STATED TASK
Rewrite the material starting at the line containing "Image resolution: width=883" and ending at the line containing "click(x=815, y=214)", replacing "refresh icon" with "circular arrow icon" and leaving everything else as it is.

RECORDS FOR THIS EXERCISE
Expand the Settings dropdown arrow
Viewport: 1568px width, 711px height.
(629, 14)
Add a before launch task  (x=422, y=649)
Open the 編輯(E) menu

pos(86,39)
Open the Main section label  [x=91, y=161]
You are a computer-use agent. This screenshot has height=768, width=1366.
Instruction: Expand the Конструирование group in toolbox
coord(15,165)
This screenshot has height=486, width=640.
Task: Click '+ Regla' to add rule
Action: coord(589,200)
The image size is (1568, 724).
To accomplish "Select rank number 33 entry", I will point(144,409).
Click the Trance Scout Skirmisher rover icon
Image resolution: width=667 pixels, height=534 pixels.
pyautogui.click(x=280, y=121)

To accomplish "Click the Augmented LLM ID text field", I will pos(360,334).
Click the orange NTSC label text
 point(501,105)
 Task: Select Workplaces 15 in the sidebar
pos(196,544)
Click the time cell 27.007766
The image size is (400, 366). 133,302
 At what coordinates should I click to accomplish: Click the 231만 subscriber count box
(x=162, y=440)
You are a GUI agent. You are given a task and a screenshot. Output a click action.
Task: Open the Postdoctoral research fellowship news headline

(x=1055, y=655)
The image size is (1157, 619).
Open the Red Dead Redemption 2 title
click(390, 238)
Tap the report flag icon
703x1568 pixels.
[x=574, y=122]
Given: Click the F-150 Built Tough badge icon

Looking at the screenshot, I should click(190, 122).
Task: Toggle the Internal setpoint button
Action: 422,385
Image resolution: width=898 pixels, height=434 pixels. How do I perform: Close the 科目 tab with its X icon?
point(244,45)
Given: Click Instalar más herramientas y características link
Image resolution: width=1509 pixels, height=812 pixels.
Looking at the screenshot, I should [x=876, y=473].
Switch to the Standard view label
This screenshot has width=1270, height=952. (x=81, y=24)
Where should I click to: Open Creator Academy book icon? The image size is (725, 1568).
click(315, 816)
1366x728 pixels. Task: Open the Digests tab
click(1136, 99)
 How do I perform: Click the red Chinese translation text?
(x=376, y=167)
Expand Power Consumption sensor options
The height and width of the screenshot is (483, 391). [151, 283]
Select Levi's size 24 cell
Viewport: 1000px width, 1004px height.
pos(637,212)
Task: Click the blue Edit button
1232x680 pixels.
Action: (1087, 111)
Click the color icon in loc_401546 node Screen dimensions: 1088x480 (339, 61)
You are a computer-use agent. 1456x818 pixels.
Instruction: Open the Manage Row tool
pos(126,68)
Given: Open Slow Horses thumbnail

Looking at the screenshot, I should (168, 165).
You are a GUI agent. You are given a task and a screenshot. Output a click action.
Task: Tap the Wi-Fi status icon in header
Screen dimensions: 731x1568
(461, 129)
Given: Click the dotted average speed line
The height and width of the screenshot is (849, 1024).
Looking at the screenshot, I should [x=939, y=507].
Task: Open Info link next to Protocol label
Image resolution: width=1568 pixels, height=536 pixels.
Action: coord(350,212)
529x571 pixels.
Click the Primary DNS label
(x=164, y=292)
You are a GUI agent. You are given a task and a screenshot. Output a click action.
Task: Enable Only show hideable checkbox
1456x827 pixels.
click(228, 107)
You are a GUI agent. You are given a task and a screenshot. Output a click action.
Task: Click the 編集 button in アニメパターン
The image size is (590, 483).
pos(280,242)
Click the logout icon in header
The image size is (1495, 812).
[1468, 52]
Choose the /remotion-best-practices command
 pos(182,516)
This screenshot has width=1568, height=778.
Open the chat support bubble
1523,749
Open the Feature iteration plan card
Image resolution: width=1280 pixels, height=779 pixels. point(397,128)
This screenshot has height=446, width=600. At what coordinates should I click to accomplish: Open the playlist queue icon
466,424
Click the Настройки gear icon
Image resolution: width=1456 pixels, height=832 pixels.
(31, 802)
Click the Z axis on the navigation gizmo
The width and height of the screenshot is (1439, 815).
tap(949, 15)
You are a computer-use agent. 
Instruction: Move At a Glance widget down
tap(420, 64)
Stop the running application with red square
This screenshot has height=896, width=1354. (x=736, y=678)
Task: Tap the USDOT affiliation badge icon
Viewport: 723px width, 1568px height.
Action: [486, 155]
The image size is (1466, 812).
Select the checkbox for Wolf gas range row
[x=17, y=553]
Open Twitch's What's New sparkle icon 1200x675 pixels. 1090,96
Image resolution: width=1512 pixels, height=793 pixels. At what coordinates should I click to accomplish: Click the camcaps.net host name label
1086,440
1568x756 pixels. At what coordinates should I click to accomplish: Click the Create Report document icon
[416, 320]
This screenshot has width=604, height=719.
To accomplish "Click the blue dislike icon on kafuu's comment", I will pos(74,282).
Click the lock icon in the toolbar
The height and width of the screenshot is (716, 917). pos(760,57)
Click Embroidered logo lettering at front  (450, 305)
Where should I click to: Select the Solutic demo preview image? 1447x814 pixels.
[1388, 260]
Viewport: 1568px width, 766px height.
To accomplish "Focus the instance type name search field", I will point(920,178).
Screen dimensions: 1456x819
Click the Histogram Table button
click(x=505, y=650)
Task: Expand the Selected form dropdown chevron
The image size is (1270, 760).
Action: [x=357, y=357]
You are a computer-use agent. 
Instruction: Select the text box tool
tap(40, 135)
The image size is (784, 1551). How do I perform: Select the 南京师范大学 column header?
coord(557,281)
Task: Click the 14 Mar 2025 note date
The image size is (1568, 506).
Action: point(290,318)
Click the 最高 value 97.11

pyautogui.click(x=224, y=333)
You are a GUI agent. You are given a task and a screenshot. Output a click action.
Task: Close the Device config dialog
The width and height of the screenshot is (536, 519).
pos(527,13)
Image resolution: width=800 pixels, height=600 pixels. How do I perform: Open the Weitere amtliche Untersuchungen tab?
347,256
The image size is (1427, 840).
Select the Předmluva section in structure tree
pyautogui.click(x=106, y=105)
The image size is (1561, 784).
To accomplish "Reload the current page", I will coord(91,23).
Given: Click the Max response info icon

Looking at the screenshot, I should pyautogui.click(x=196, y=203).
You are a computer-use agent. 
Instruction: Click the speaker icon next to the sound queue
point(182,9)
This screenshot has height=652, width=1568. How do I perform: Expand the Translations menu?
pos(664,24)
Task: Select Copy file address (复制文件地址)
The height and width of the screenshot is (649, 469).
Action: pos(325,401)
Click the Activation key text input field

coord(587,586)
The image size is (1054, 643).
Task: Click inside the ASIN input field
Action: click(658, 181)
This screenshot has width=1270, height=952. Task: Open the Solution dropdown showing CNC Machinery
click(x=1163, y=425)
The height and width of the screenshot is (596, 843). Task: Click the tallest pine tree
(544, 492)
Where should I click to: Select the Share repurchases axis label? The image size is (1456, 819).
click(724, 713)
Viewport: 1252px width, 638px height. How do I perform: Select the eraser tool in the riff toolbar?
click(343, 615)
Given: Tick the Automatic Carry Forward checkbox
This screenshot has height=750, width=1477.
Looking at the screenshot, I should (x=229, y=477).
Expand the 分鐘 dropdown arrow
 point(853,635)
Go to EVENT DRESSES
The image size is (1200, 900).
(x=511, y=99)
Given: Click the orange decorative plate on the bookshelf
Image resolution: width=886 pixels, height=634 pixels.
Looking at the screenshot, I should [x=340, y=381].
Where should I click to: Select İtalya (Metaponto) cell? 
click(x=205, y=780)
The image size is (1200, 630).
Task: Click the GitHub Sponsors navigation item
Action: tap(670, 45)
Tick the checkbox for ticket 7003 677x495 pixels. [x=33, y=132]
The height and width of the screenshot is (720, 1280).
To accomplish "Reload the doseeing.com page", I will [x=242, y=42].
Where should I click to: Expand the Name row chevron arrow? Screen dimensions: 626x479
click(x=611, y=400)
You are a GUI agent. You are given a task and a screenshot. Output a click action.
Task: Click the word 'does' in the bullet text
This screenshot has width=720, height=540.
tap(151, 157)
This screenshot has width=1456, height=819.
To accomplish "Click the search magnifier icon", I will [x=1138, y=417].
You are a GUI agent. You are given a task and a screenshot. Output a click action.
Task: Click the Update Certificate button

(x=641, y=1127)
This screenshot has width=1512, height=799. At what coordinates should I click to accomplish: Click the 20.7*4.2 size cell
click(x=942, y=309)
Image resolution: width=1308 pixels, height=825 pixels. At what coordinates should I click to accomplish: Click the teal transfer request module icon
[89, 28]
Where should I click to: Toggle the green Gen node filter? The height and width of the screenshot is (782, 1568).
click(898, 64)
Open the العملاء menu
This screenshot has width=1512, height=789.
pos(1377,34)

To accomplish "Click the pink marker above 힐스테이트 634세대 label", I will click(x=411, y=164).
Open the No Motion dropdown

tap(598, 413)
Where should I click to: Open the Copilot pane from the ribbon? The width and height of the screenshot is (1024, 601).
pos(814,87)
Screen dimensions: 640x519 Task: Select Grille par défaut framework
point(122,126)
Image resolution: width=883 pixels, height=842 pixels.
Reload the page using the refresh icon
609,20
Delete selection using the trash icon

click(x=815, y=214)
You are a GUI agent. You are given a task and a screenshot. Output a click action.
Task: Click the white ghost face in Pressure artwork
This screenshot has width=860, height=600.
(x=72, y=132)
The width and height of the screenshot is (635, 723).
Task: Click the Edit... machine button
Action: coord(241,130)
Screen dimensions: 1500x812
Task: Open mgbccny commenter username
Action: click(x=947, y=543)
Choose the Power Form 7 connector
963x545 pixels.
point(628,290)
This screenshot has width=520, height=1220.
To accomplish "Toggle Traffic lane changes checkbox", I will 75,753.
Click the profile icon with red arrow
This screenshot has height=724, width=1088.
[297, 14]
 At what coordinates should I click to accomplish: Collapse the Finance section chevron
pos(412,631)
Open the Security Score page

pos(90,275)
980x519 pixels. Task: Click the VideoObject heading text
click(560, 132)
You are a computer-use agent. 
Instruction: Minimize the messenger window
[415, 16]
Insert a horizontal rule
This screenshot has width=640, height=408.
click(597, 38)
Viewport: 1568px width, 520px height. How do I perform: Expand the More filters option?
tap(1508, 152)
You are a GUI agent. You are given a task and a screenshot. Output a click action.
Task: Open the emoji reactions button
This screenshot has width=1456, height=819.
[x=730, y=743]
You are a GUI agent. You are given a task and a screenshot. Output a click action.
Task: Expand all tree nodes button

PROBLEM SOLUTION
Image resolution: width=883 pixels, height=842 pixels.
Reload the page using the circular arrow icon
609,20
Delete selection using the trash icon

click(x=815, y=214)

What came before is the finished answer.